Agrimonia eupatoria è una pianta che ci offre l’opportunità di indagare e comprendere quanto si è andato costruendo nella conoscenza storica di una specie erbacea, muovendo da criteri di conoscenza antica e moderna.

L’ analisi del nome della pianta, e come questo sia arrivato a noi può indicarci tanto e quindi costituire una significativa traccia di indagine o ipotesi di lavoro.

Nel caso di Agrimonia eupatoria dobbiamo verificare i due termini separatamente.

Cercando nei testi antichi troviamo che eupatorium, erba attribuita a Giove potrebbe essere l’agrimonia eupatoria anche se, dagli stessi autori, non le venisse riconosciuta alcuna azione a livello oculare come invece, riportato nella sua storia, sia una sua azione principale.

Il termine agrimonia, infatti deriva dal greco argemon (albugine o macchia dell’occhio) e ci tramanda una pianta indicata per trattare le infiammazioni delle palpebre e delle ulcere dell’occhio.

Già Trotula de Ruggero, della Scuola Salernitana, nel suo Trattato sulle malattie delle donne, parlando delle fistole scrive “…se la fistola si trova in una zona tale che la sua cavità può raggiungere gli occhi…è incurabile…taluni, tuttavia, affermano che una fistola del genere può essere unta solo con l’Agrimonia…”.

Nel suo cammino questa pianta è riferita a San Guglielmo, santo che, nelle storie popolari lombarde, è legato al miracolo del ritorno della vista ai ciechi.

Altra interpretazione del nome ci riporta agros che significa campo e monios, solitario, monaco, a indicare la sua tendenza a vivere separata, isolata dalle altre erbe.
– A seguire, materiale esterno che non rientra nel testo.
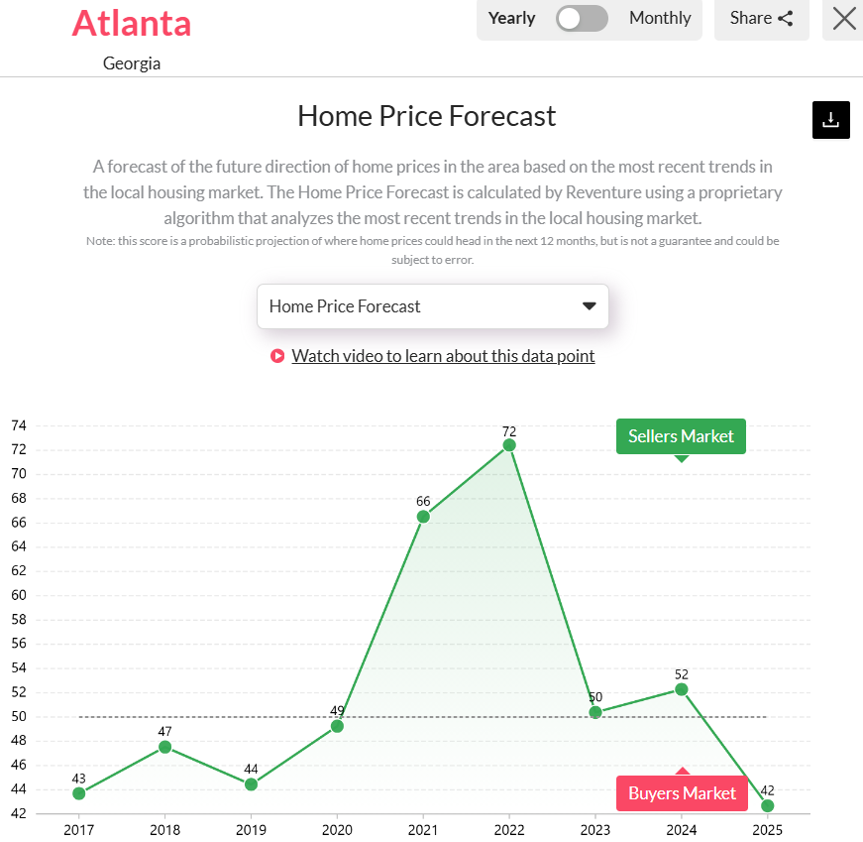Click the Sellers Market button
The image size is (863, 842).
[x=681, y=435]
Questo possibile etimo consente di affrontare subito la sua doppia caratterizzazione come anche proposta dal Dott. Edward Bach che ne mostrò, da un lato l’apparente socievolezza, il protendersi dell’infiorescenza dorata ma reclinata (vedi immagine 1), e dall’altra una sensibilità che la spinge all’isolamento.

Agrimonia cresce infatti spontaneamente nei campi mostrando da una parte un aspetto lieto, ridente ma dall’altro espressione di grande solitudine.
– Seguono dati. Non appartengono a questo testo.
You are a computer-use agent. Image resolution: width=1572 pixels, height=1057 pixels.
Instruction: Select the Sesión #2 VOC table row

Riesce a stare in gruppo solo in aiuole piene di altre Agrimonie.

Il suo desiderio di condivisione e sicurezza è forte ma fatica ad esprimerlo.

La sua infiorescenza di colore giallo, come abbiamo accennato, cerca di elevarsi ma poi si ripiega verso il basso come schiacciata da un ambiente da cui proteggersi, dolente e irrisolta.

A questo corrisponde la personalità Agrimony, è il profilo di colui che vorrebbe serenità e giovialità ma non la trova e per questo si chiude e si trincera dietro ad una maschera che copre la sua incertezza e il suo turbamento emotivo con una esuberanza ed un buon umore fittizi. Sempre sensibilmente rattristato, anche se non lo vuole mostrare, la persona Agrymony non si lamenta mai e non vuole mostrare il suo dolore e la tristezza che sente.

Agrimony floriterapico insegna ad andare oltre il dolore che si assorbe dall’ambiente e ad aprire il proprio percorso di ricerca interiore senza coperture né protezioni, che non ci corrispondono, per potersi mostrare al mondo per come siamo.

Lo stesso nome di erba di San Guglielmo, sottolinea la sua particolare relazione con l’ambiente dato che l’etimo di Guglielmo ci riporta a “willja” che significa volontà e “helm” che significa elmo. Quindi pianta di protezione, difesa e rinforzo.

Ancora rintracciamo nella sua storia popolare la denominazione di Lagrimonia che la lega alle lacrime e nuovamente a un dolore sommesso.

Altro nome popolare è erba mela laddove melos termine riferito alla melodia, al canto, ha fatto di questa pianta, assieme ad Erisimo, l’erba dei cantanti.

Infatti Agrimonia viene indicata nelle raucedini, nelle faringiti e nell’affaticamento delle corde vocali.

Ora se affrontiamo l’analisi della denominazione della pianta i riferimenti al termine agrimonia sono chiari, mentre abbiamo minore sicurezza sulla denominazione di Eupatoria.

Nei testi antichi non sembra che l’eupatorium, peraltro botanicamente diverso, fosse riconducibile ad agrimonia, anche se generalmente nei testi l’identificazione di Agrimonia con Eupatorium viene data per scontata.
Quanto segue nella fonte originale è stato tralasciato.